I suppose if you dislike Sys V shared memrory you could use POSIX shared memory objects. They're not very popular but available on Linux and BSDs at least.

Once you get an fd with shm_open you could immediately call shm_unlink. Then no other process can attach to the same shared memory, and you can mmap it multiple times. Still a small race period available though.

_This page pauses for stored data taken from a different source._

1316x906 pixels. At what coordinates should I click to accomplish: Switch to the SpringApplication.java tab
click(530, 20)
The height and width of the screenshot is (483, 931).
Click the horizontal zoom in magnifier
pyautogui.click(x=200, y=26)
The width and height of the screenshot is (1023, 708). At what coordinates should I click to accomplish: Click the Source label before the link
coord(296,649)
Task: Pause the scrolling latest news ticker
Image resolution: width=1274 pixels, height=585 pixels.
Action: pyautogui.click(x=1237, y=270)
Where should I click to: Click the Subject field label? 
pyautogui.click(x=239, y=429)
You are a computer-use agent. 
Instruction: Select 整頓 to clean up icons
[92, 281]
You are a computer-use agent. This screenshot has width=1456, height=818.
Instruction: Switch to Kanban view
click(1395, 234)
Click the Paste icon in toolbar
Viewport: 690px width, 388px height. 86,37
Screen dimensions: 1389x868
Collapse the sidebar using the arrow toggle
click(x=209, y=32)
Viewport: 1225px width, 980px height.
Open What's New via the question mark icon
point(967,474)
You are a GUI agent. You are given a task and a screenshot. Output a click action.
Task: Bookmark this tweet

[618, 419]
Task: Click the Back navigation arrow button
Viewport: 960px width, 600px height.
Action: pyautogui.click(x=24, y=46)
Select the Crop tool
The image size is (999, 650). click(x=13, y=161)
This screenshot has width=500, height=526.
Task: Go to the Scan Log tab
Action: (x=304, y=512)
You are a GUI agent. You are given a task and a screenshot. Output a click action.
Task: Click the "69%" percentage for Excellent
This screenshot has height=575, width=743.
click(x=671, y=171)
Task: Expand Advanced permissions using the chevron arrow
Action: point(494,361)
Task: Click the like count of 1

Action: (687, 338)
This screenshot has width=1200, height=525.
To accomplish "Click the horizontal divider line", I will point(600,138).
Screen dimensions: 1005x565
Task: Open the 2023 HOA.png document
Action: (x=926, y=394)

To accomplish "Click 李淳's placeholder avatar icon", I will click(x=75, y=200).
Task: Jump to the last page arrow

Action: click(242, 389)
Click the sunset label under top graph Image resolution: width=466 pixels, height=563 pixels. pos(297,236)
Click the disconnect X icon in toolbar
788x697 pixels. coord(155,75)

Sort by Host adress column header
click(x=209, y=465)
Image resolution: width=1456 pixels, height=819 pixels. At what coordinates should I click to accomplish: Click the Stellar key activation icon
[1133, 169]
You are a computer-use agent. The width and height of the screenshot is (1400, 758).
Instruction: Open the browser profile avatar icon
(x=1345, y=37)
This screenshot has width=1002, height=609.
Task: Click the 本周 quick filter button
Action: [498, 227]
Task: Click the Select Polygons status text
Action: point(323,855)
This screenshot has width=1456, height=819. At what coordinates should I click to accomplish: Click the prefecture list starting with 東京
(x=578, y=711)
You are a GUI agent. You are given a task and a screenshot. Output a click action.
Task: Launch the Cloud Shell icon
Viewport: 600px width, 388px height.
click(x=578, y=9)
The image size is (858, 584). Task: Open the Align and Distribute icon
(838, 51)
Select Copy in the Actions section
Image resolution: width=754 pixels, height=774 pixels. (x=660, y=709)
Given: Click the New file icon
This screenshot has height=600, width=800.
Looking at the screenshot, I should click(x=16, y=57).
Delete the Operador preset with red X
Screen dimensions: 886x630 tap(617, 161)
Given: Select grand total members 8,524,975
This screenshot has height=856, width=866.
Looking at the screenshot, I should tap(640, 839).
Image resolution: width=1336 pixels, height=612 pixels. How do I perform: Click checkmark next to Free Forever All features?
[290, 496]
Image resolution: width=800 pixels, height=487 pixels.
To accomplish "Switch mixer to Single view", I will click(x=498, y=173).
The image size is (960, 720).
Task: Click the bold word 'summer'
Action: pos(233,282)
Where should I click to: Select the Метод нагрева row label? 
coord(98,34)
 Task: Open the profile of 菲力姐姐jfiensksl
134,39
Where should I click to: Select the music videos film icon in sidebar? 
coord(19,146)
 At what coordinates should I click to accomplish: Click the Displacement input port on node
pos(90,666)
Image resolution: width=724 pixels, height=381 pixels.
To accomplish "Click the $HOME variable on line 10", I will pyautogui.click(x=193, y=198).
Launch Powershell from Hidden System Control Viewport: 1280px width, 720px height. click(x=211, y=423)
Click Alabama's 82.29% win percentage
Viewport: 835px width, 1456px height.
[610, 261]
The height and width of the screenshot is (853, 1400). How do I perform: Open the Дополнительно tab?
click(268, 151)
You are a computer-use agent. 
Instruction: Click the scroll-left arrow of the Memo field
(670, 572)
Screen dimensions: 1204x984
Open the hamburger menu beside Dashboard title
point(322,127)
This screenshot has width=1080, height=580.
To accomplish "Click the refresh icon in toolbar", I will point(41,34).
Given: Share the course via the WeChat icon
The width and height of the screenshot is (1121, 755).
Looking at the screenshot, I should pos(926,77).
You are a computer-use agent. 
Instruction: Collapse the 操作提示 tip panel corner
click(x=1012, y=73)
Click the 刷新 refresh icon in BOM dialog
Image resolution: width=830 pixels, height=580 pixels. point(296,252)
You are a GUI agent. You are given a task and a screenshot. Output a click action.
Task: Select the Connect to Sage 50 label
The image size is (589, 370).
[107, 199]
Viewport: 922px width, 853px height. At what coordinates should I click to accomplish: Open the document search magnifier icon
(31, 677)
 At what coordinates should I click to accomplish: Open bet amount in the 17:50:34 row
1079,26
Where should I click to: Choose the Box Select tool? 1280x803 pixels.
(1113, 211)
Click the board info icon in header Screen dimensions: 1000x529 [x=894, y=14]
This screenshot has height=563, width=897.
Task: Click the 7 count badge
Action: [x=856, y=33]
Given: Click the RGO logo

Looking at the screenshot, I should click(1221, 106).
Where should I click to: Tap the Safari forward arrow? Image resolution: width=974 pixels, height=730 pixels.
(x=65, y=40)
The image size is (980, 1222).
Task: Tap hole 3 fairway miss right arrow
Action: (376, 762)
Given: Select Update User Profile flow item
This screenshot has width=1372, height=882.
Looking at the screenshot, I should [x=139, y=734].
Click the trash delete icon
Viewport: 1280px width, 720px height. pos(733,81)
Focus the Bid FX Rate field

As suggested by @PerJohansson, I wrote & tested following code, it works well on linux, using mmap with MAP_SHARED|MAP_FIXED flag, we can map the same physical page allocated by POSIX shm object multiple times and continuously into very large virtual memory.

#include "stdio.h"
#include <stdlib.h>
#include <string.h>
#include <unistd.h>
#include <sys/types.h>
#include <sys/mman.h>
#include <sys/stat.h>        /* For mode constants */
#include <fcntl.h>           /* For O_* constants */


void * alloc_1page_mem(int size) {
    int fd;
    char * ptr_base;
    char * rptr;
    /* Create shared memory object and set its size */
    fd = shm_open("/myregion", O_CREAT | O_RDWR, S_IRUSR | S_IWUSR);
    if (fd == -1) {
        perror("error in shm_open");
        return NULL;
    }

    if (ftruncate(fd, 4096) == -1) {
        perror("error in ftruncate");
        return NULL;
    }

    // following trick reserves big enough holes in VM space
    ptr_base = rptr = mmap(NULL, size, PROT_READ | PROT_WRITE, MAP_SHARED, fd, 0);
    munmap(rptr, size);

    for(int i=0; i<size; i+=4096) {
        rptr = mmap(rptr, 4096, PROT_READ | PROT_WRITE, MAP_SHARED|MAP_FIXED, fd, 0);
        if (rptr == MAP_FAILED) {
            perror("error in mmap");
            return NULL;
        }
        rptr += 4096;
    }
    close(fd);
    shm_unlink("/myregion");
    return ptr_base;
}

void check(int * p, int total_cnt){
    for (int i=0;i<4096/sizeof(int);i++) {
        p[i] = i;
    }

    int fail_cnt = 0;
    for (int k=0; k<total_cnt; k+= 4096/sizeof(int)) {
        for (int i=0;i<4096/sizeof(int);i++) {
            if (p[k+i] != i)
                fail_cnt ++;
        }
    }
    printf("fail_cnt=%d\n", fail_cnt);
}

int main(int argc, const char * argv[]) {
    const char * cmd = argv[1];
    int sum;
    int total_cnt = 32*1024*1024;
    int * p = NULL;
    if (*cmd++ == '1')
        p = alloc_1page_mem(total_cnt*sizeof(int));
    else
        p = malloc(total_cnt*sizeof(int));

    sum = 0;
    while(*cmd) {
        switch(*cmd++) {
            case 'c':
                check(p, total_cnt);
                break;
            case 'w':
                // save only 4bytes per cache line
                for (int k=0;k<total_cnt;k+=64/sizeof(int)){
                    p[k] = sum;
                }
                break;
            case 'r':
                // read only 4bytes per cache line
                for (int k=0;k<total_cnt;k+=64/sizeof(int)) {
                    sum += p[k];
                }
                break;
            case 'p':
                // prevent sum from being optimized
                printf("sum=%d\n", sum);
        }
    }

    return 0;
}

You can observe very low cache miss rate on memory allocated in such method:

$ sudo perf stat -e mem_load_retired.l3_miss -- ./a.out 0wrrrrr
  # this produces L3 miss linearly increase with number of 'r' charaters
$ sudo perf stat -e mem_load_retired.l3_miss -- ./a.out 1wrrrrr
  # this produces almost constant L3 miss.

If you are root, you can mmap("/dev/mem", ...) but there are caveats in the newer kernels, see accessing mmaped /dev/mem?